In Asia, Japan’s Nikkei ticked up 0.4% and Hong Kong’s Hang Seng climbed 0.8%, while China’s Shanghai inched up 0.5% after shedding nearly 7% on Monday. European markets are heading in the opposite direction, with the German DAX recently down 1.6%, France’s CAC trading 0.9% lower, and London’s FTSE 100 down 1.3%.
In addition to nationwide manufacturing conditions, two housing reports will also be released this morning. Details after the jump.
10:00 ― Broad advances caused the ISM manufacturing index to spurt ahead 4.1 points in July, leading many to believe the downturn in manufacturing had come to a close.

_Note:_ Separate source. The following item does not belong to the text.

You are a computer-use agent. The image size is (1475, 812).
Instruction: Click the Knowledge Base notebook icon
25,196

A month later, that sentiment continues to hold, as multiple surveys beat consensus forecasts and hit growth mode this month. Reports from New York, Philadelphia, Richmond, Chicago, Dallas, and Milwaukee all beat expectations in August, pushing forecasters to believe that the ISM survey will hit 50.5, or higher, marking the first sign of growth in 19 months.

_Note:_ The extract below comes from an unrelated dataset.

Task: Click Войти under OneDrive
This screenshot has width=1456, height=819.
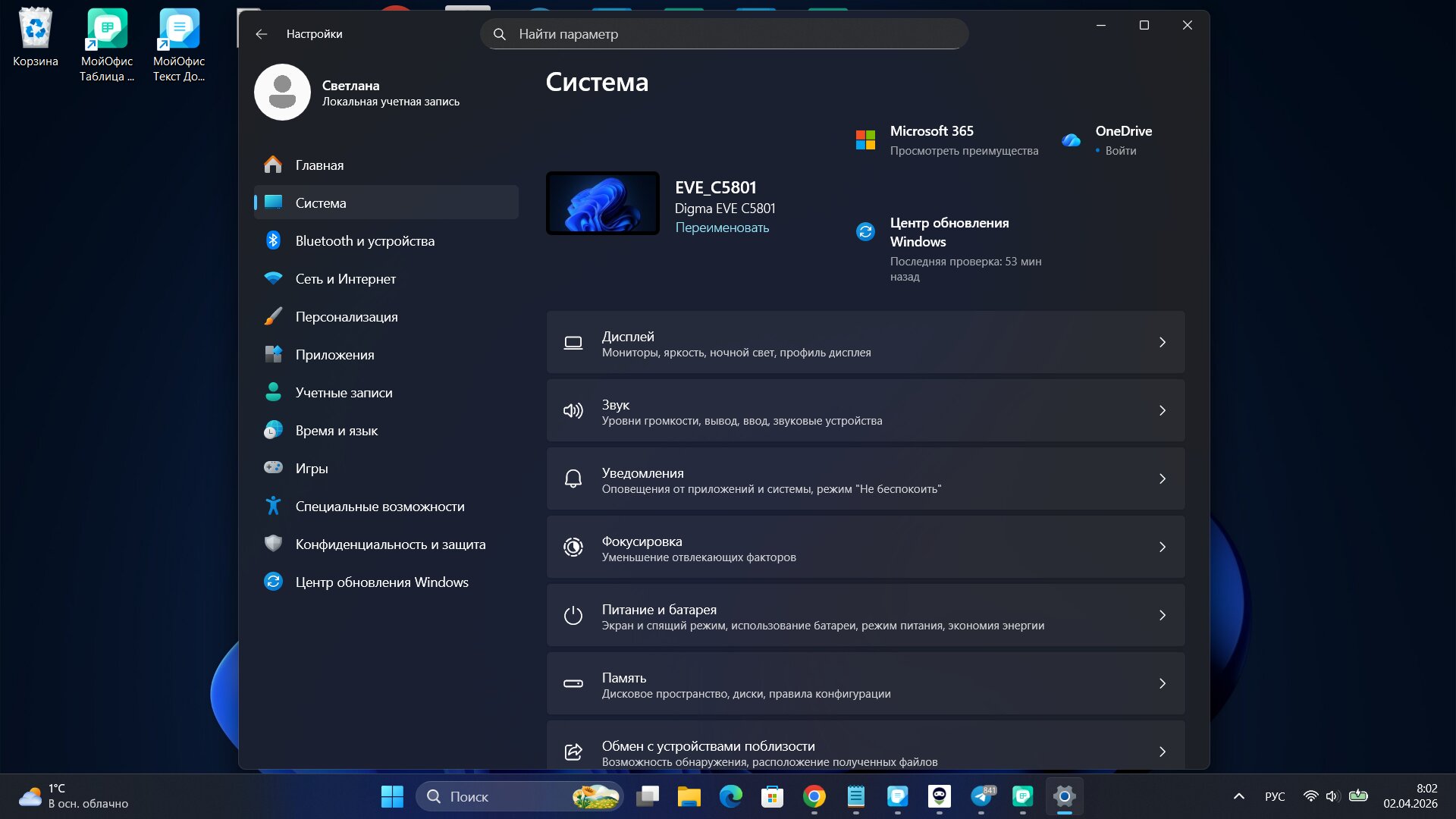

“The improvement in the ISM is an important validation of our view that the inventory liquidation has largely run its course, and in turn manufacturing production is poised to stabilize,” said Joseph LaVorgna, chief US economist at Deutsche Bank.
Analysts from IHS Global Insight added: “With strength in the East and a major rebound in motor vehicle production, the overall index should move above 50. Weak backlogs, still high inventories, and dismal job prospects should be the major drags on the total, but not enough to offset the recovery in orders and production.”

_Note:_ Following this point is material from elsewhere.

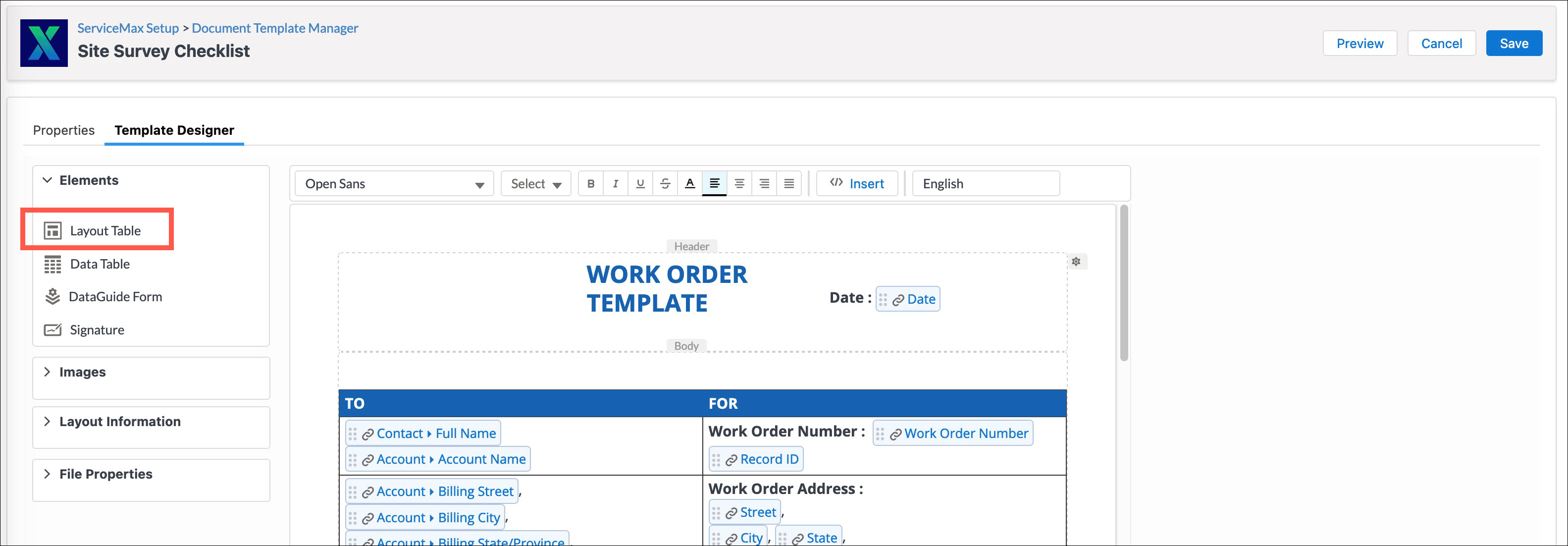This screenshot has width=1568, height=546.
Task: Open the font size Select dropdown
Action: click(535, 184)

10:00 ― Pending Home Sales Index will more than likely see their 6th straight gain in July, setting the state for further recovery in existing home sales. Last month’s 3.6% gain isn’t expected to be matched, but the consensus forecast for a 1.3% advance will still be good news, as it builds upon what’s already been a 16.6% recovery.
“There are no direct short-term leading indicators of the pending sales index, but adopting the principle that the trend is our friend and the noise is unpredictable, we look for the index to rise about 3% in July,” said Ian Shepherdson, chief US economist at HFE.
Such a boost would put the annual pace of sales at 5.5 million ― the fastest rate of sales in two years.
As for markets, the combination of a housing recovery with growth in manufacturing could really boost spirits. “An improving housing market is like a stress reliever for the financials,” said Robert Kavcic from BMO Capital Markets.
10:00 ― As if those two reports released at the same time weren’t enough, markets will be also be hit with July’s Construction Spending report. With single-family housing starts rising 1.7% in July, construction spending should be climbing in the residential area, but stress in the non-residential area could keep the overall index flat, following an unexpected 0.3% gain in June.
Analysts from IHS Global Insight see spending on single-family homes rising more than 3% in July, which would more offset “another plunge in multi-family spending and a fourth straight monthly drop in non-residential construction.” More optimistic than the consensus, they look for an overall gain of 0.5%.
HFE’s Shepherdson is less optimistic, writing that the downward trend is reasserting itself after a modest rebound last month. “The private non-residential sector is now weakening again, and we think there is much worse to come,” he said.
Markets might just remain sour about recovery if that’s the case, even if the ISM boosts spirits.
1:00 ― 4-Week Bills.
US Treasuries are slightly stronger today, with the 10-year yield two basis points lower at 3.40%. Just eight days ago they were trading 20 basis points higher.